I currently work in my own shop, called Truly Yours Tattoo: “honest electric tattooing.” I share the place with lovely people, such as Dennis Böttle, Giuliano Fusco, Pia Alexandra, Lucas Wagner as well as many guests. Before that I used to run part of a street shop.
How long have you been tattooing?
I have been tattooing for almost 12 years. I apprenticed in a street shop in Karlsruhe and then worked in several shop and traveled around for quite a while.
What inspired you to learn tattooing, and what did you initially learn how to tattoo? When you did learn, were you trained through a formal apprenticeship?
When I was 16 I began getting tattooed. I was always fascinated by the craft, so I began to draw designs—not very well, by the way—and had them tattooed on me. The tattooer didn’t copy them, of course, but reinforced my designs in redrawing them. While I still was in school, I applied to several shops for an apprenticeship until I found one that would take me.

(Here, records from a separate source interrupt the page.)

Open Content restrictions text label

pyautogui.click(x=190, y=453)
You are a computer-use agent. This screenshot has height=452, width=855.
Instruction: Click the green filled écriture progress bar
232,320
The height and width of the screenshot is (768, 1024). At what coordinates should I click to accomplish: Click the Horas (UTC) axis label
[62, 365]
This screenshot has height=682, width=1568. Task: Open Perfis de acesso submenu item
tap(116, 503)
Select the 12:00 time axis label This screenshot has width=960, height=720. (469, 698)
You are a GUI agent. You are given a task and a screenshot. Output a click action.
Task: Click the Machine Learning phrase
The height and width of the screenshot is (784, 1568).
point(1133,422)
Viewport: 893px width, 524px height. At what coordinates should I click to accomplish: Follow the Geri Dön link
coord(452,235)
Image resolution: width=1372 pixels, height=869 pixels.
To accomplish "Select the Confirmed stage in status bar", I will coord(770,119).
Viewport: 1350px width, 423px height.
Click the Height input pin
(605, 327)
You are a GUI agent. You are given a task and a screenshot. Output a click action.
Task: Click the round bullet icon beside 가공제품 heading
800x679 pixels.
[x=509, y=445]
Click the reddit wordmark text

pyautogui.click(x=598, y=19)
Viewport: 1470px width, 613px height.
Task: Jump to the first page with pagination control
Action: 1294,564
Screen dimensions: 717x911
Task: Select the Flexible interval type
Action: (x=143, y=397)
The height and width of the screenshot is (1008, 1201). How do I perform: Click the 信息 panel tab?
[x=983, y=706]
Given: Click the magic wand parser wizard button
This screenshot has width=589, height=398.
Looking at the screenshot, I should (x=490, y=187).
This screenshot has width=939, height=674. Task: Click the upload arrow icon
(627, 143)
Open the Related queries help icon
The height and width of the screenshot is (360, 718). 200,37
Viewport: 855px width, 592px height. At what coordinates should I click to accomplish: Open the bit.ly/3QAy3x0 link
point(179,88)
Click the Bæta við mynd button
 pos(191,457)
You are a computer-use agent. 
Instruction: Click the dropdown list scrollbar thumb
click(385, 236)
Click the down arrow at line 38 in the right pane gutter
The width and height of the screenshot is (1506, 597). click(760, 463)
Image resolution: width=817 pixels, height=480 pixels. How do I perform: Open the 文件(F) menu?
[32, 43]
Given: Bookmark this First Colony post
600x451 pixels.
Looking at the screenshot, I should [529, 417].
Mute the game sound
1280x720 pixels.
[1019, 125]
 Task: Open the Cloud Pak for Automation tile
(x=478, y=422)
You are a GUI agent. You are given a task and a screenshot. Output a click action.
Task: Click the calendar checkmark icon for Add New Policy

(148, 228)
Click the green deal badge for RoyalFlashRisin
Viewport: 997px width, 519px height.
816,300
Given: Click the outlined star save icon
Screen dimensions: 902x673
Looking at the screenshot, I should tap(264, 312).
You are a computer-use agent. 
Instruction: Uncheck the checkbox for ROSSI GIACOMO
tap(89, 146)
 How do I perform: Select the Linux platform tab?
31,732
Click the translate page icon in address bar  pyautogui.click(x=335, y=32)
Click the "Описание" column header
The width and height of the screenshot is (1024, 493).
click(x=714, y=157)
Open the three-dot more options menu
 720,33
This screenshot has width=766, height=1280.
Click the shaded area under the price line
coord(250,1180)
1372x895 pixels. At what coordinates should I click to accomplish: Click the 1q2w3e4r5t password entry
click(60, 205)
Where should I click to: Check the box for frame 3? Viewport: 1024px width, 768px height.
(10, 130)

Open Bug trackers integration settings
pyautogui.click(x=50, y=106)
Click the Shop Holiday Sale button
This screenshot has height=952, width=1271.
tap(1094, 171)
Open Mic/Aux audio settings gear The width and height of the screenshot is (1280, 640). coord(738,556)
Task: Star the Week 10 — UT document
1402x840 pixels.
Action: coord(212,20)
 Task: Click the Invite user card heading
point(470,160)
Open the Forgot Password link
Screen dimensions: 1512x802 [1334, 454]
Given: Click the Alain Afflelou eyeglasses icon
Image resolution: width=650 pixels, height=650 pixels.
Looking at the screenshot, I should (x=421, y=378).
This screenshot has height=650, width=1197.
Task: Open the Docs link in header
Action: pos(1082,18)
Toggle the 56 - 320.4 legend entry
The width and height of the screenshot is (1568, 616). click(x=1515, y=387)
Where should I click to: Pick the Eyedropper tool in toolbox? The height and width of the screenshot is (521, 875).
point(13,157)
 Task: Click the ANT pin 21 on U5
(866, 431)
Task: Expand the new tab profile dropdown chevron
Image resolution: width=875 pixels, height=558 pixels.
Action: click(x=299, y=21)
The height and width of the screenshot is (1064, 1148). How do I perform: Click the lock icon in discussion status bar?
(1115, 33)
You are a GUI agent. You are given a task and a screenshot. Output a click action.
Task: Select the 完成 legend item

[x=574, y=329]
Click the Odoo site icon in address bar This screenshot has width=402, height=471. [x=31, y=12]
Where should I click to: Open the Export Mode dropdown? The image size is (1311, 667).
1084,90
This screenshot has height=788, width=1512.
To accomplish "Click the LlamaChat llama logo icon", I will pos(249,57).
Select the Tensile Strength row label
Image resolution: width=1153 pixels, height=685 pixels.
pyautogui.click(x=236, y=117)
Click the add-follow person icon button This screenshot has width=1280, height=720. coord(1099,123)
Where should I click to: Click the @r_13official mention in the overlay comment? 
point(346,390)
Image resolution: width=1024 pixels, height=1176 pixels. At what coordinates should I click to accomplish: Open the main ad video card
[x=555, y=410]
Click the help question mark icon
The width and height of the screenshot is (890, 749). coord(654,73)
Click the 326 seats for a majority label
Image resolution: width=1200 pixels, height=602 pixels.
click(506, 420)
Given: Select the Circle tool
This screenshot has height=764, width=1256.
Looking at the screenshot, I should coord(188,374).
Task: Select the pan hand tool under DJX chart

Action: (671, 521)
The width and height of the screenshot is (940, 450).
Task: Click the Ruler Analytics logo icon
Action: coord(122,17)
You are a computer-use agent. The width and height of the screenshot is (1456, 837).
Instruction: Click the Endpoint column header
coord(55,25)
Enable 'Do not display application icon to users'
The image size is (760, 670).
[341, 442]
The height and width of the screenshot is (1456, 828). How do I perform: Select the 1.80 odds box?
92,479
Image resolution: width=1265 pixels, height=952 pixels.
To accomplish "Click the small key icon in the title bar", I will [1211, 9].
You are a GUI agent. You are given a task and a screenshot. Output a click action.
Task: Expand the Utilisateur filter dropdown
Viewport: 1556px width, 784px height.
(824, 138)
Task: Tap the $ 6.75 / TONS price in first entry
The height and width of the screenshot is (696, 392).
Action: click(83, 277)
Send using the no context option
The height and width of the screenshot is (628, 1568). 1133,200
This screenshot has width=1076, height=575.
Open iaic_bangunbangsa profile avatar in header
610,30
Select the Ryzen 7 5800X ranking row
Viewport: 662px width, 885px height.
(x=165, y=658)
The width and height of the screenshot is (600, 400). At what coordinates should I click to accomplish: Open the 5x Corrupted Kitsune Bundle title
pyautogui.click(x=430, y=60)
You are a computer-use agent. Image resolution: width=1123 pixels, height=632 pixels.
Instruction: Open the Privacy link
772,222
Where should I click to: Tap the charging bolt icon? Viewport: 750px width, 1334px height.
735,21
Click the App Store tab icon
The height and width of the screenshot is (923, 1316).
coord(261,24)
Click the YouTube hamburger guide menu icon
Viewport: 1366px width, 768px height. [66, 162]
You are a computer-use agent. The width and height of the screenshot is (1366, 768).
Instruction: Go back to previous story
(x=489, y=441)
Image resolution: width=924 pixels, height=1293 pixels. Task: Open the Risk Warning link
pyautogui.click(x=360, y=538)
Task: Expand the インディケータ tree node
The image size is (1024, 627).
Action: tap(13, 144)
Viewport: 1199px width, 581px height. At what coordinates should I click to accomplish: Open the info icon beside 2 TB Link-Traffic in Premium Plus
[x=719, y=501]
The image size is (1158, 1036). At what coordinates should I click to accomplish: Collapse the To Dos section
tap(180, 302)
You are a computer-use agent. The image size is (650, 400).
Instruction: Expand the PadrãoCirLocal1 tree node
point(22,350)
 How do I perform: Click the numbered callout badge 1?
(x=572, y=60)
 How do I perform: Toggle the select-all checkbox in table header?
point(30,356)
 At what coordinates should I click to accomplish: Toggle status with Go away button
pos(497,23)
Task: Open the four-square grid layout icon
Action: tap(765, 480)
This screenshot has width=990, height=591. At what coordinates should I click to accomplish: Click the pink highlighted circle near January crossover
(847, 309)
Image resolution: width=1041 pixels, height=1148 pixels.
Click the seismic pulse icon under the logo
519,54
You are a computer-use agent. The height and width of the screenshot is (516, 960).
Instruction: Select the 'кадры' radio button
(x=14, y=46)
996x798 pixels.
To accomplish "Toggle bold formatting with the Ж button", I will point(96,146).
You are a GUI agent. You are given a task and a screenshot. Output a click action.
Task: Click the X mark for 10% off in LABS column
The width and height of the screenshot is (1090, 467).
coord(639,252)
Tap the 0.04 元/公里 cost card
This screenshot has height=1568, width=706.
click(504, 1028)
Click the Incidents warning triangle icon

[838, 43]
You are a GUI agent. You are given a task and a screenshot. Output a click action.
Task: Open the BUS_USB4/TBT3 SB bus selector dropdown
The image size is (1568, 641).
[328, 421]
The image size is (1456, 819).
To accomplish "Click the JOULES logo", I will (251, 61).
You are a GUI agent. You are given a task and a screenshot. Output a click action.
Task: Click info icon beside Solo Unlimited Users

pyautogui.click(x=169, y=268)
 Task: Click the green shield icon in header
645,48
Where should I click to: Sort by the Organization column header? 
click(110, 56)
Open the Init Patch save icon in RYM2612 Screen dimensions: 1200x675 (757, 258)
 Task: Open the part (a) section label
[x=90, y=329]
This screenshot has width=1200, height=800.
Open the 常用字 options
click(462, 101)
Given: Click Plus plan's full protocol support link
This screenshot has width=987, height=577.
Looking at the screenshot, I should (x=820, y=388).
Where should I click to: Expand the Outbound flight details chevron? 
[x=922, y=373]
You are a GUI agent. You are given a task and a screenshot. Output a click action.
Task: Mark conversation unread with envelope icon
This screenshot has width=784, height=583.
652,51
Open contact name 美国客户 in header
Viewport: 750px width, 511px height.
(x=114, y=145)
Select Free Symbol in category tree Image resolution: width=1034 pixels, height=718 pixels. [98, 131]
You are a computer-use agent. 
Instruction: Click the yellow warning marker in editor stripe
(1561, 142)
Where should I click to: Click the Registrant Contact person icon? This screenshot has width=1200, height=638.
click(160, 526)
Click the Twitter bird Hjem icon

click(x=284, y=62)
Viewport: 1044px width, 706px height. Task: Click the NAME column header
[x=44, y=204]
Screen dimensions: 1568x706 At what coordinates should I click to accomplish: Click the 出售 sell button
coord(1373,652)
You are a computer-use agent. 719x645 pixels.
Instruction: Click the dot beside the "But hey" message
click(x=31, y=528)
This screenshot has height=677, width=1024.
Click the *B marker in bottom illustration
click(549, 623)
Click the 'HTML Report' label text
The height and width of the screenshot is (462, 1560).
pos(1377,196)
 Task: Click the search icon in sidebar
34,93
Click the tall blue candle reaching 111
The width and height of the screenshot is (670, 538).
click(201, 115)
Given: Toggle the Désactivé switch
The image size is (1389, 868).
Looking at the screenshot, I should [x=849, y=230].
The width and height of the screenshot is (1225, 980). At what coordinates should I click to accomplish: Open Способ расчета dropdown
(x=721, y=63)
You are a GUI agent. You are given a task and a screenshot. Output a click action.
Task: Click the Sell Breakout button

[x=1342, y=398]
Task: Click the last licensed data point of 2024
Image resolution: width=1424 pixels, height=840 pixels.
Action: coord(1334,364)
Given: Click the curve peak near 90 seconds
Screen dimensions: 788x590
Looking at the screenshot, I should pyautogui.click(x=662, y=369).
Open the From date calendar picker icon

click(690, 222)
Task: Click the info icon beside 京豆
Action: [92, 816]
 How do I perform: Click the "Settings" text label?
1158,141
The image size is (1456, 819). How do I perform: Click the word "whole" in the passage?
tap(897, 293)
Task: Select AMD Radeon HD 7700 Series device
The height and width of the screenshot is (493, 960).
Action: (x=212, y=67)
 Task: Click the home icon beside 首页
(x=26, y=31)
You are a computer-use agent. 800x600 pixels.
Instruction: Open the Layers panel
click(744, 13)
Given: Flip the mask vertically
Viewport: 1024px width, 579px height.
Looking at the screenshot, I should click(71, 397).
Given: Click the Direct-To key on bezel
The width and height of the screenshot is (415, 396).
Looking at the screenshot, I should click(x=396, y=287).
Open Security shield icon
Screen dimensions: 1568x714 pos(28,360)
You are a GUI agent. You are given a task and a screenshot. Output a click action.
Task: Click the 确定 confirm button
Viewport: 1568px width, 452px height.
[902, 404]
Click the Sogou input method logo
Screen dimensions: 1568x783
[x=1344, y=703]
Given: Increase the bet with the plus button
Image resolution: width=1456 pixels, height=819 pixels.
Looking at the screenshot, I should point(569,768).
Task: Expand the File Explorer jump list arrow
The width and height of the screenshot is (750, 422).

It probably wasn’t the best shop when it comes to proper tattooing, but there was this guy, Paul, who was crazy good at realism. I learned a lot from him, including stuff like making needles, colors, and so forth.
How did you develop your style? How would you describe it? What are your influences?
When I started tattooing, my influences extended as far as the shop I was in and the person I was apprenticing under. I learned a lot of realistic and academic-type drawing, but I’d already started to be attracted to the bold look of traditional tattooing. We had many crazy bright ‘80s and ‘90s flash on the walls, and a bunch of Spaulding and Rogers, which I redrew a lot to study. I never really thought too much about my own style in itself. I focused on developing my strokes, drawing, and practicing. The style should come by itself—otherwise it doesn’t look natural.
What do you look for in a shop?
I think the most important element in a good shop is the team. The main reason for them being in the shop should be a passion for tattooing itself: I think that is a great base to build up on. I like a quiet and focused vibe while working in my shop, but I also enjoy crazy busy traditional street shops from time to time while guesting.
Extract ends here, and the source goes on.